Attempts to secure its operation on a permanent basis were initially frustrated by disagreements between the two main unionist parties (the Democratic Unionist Party (DUP) and the Ulster Unionist Party) and Sinn Féin. Unionist representatives refused to participate in the Good Friday Agreement's institutions alongside Sinn Féin until they were assured that the IRA had discontinued its activities, decommissioned its weapons, and disbanded.

2002–2007 (suspension)
The Assembly's suspension from October 2002 to May 2007 occurred when unionist parties withdrew from the Northern Ireland Executive after Sinn Féin's offices at Stormont were raided by police, who were investigating allegations of intelligence gathering on behalf of the IRA by members of the party's support staff.
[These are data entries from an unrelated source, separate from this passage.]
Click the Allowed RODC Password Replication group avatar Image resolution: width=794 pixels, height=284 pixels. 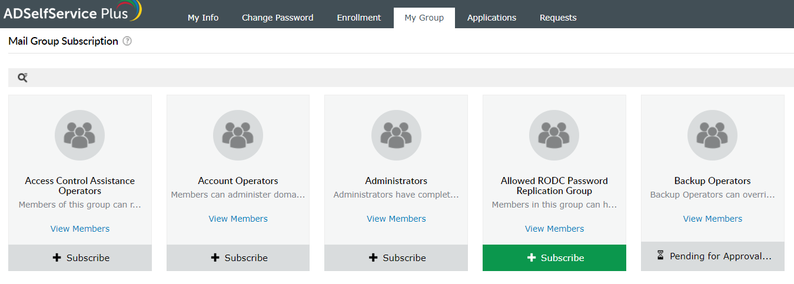(x=554, y=135)
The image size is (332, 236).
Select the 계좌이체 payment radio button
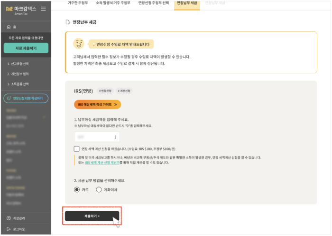click(x=99, y=189)
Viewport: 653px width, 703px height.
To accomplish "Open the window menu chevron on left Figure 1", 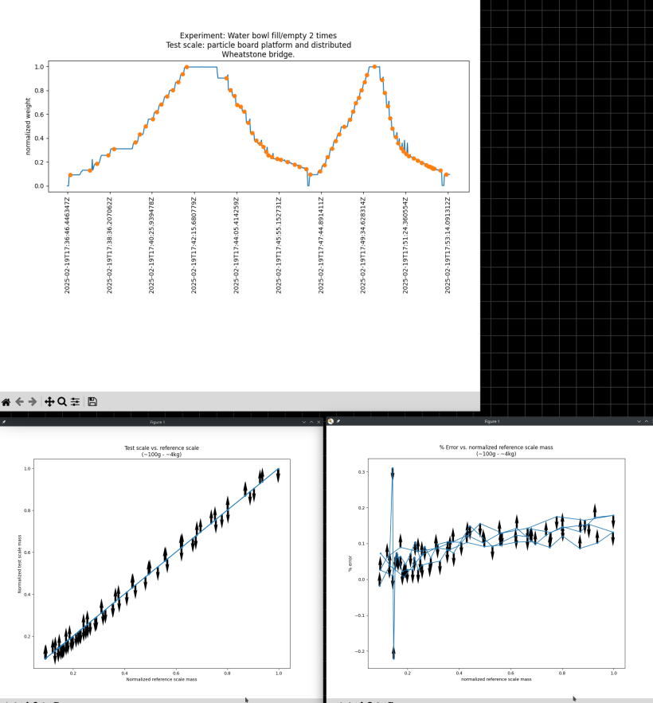I will click(304, 421).
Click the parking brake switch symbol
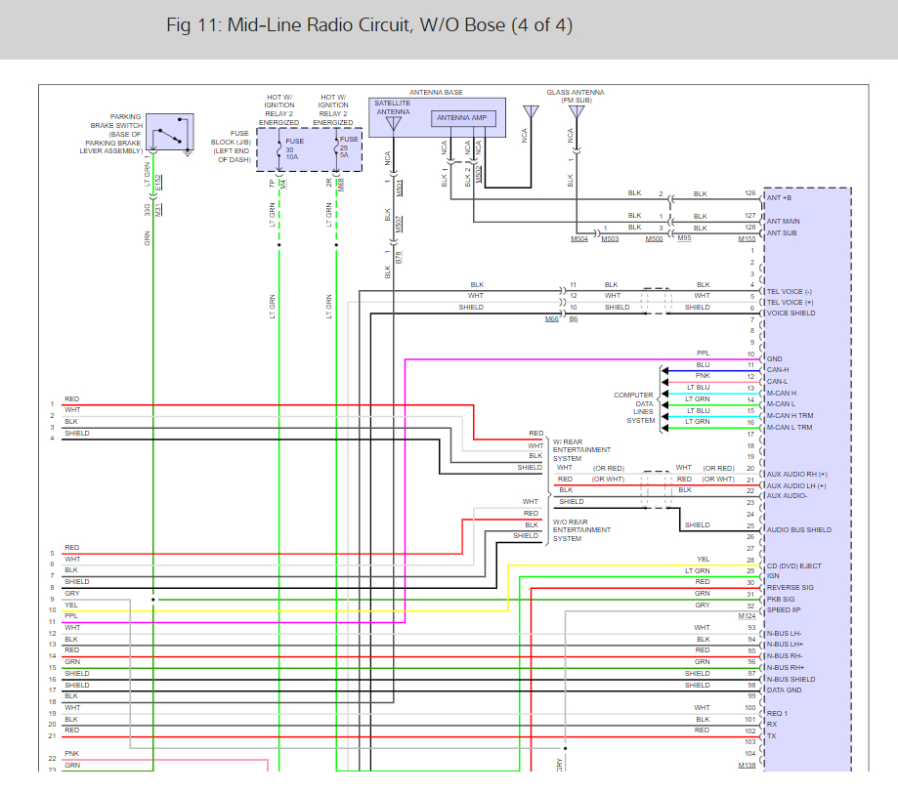Screen dimensions: 898x794 tap(170, 133)

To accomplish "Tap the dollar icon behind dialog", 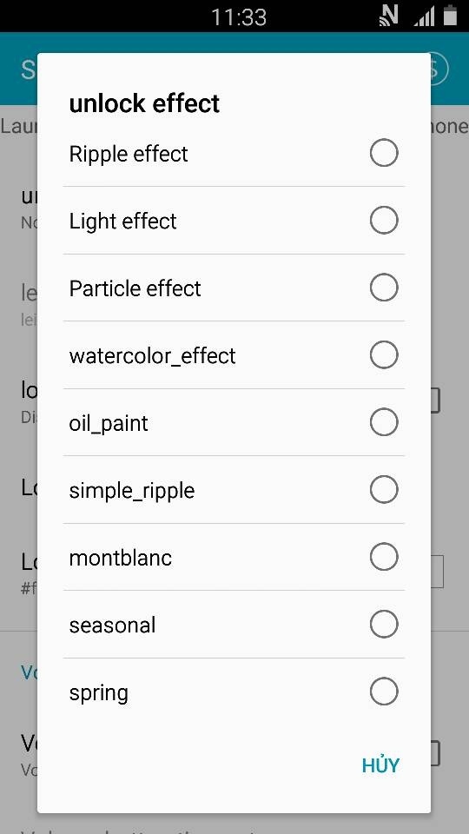I will point(438,69).
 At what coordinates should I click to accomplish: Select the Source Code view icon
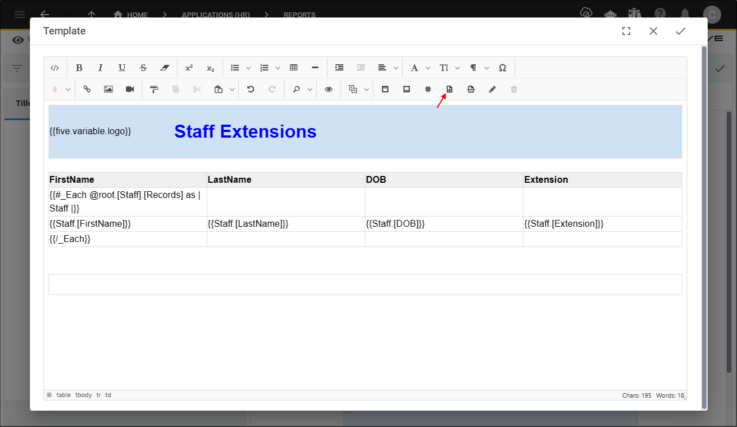[x=55, y=68]
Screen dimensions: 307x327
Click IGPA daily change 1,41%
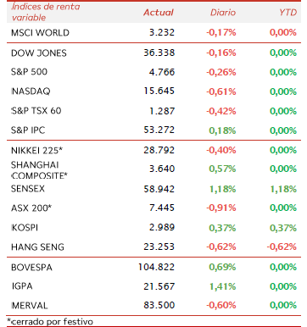point(222,286)
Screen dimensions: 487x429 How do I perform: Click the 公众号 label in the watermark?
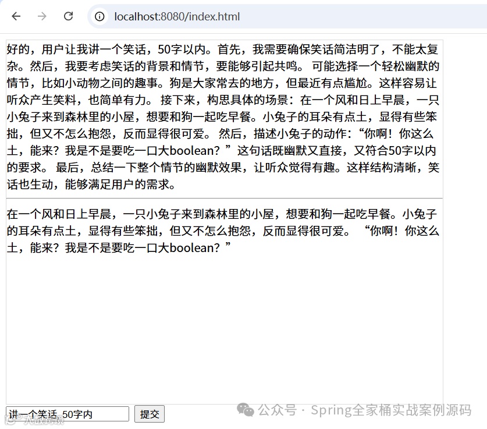click(x=278, y=410)
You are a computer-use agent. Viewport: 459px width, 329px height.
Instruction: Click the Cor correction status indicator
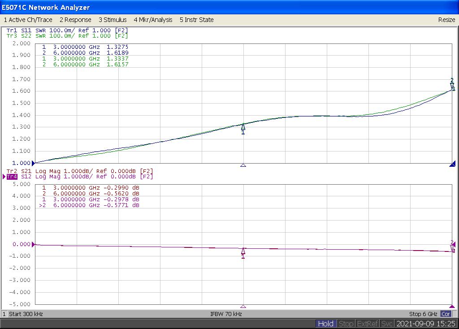pyautogui.click(x=446, y=314)
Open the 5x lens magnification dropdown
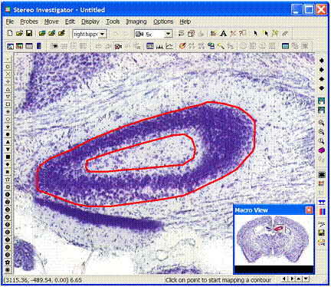331x287 pixels. coord(168,34)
The Assembly, already suspended, was dissolved on 28 April 2003 as scheduled, but the elections due the following month were postponed by the UK Government and were not held until November that year.

Although the Assembly remained suspended from 2002 until 2007, the members elected at the 2003 Assembly election were called together on 15 May 2006 under the Northern Ireland Act 2006 to meet in an Assembly to be technically known as  "the Assembly established under the Northern Ireland Act 2006" for the purpose of electing a First Minister and deputy First Minister and choosing the members of an Executive before 25 November 2006 as a preliminary to the restoration of the Northern Ireland Executive.

Multi-party talks in October 2006 resulted in the St Andrews Agreement, wherein Sinn Féin committed to support the Police Service of Northern Ireland and the mechanism for nominating First and deputy First Ministers was changed.  In May 2006, Ian Paisley, leader of the DUP, had refused Sinn Féin's nomination to be First Minister alongside Sinn Féin's chief negotiator, Martin McGuinness, as deputy First Minister; after the St Andrews Agreement, these positions were now chosen by larger parties only, while the holders of other positions were elected by sitting MLAs. Eileen Bell was appointed by the Secretary of State, Peter Hain, to be the interim speaker of the Assembly, with Francie Molloy and Jim Wells acting as deputy speakers. The Northern Ireland (St Andrews Agreement) Act 2006 repealed the Northern Ireland Act 2006 and disbanded "the Assembly".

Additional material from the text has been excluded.